EOC doesn’t only happen between parents and children but also among relatives and friends. I don’t know if I’d be a recipient myself had my parents been wealthy, but I have some relatives coming to me to ask for financial help so somehow, I know how it feels to be on the other end of the line (i.e. the benefactor).
Just the other day, my cousin from the father’s side messaged me on Facebook to ask for money. He’s a tricycle driver in the province and is currently serving as breadwinner of his family. He’s currently having a hard time making ends meet. I’ve helped him several times already and now he’s at it again. My heart wants to continue giving, but my mind says otherwise.
That cousin of mine has made use of all the imaginable reasons, from a sick mother and a dying pet dog to a business he wants to put up and a motorcycle that is on the verge of being taken back by the creditor. One time, he said he had recently joined a band as a side job and their band leader wanted to buy a universal guitar interface (something like an irig for android) but didn’t have the funds yet. He wanted to borrow money from me to help finance that. I’m not sure if he’s just making up stories or what. I’ve reached this point where I don’t believe 100% of what he says anymore.

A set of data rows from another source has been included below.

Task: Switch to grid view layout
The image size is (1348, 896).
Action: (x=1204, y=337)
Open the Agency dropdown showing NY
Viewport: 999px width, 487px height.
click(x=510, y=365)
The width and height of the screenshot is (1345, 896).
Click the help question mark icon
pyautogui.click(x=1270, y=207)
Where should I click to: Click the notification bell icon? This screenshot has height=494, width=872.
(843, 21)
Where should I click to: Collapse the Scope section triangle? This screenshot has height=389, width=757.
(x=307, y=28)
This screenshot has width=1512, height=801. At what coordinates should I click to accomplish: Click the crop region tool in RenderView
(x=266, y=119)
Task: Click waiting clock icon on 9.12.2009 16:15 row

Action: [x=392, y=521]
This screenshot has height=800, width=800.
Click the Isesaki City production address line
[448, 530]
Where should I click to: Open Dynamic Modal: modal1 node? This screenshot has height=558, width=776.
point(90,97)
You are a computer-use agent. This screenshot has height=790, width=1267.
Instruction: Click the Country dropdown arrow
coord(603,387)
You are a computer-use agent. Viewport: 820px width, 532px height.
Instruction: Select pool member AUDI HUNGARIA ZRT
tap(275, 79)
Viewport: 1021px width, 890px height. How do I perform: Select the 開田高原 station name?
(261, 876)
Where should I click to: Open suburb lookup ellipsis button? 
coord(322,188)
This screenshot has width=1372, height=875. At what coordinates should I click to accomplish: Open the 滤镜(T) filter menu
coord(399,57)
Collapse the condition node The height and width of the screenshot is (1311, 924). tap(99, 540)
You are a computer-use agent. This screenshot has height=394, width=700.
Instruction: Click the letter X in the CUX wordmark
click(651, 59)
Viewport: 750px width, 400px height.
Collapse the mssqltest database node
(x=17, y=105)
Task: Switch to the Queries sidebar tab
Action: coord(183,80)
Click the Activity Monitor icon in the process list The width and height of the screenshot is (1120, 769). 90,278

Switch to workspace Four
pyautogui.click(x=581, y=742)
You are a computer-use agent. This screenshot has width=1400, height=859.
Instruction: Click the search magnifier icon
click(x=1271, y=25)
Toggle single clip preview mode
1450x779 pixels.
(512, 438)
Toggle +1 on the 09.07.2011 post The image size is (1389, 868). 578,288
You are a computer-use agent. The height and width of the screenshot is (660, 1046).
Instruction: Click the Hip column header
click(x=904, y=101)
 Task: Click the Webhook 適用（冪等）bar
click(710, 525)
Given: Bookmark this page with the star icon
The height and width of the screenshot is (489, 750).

Helping other people in need is good but when the very people you are trying to help is not helping themselves, it can get tiring. I hope and pray they soon realize that standing on their two feet remains to be the best option and honestly, the most dignified way to live. Receiving EOC is just a band-aid solution to a financial problem that could get permanent in the long run. The earlier they realize this, the better for their future.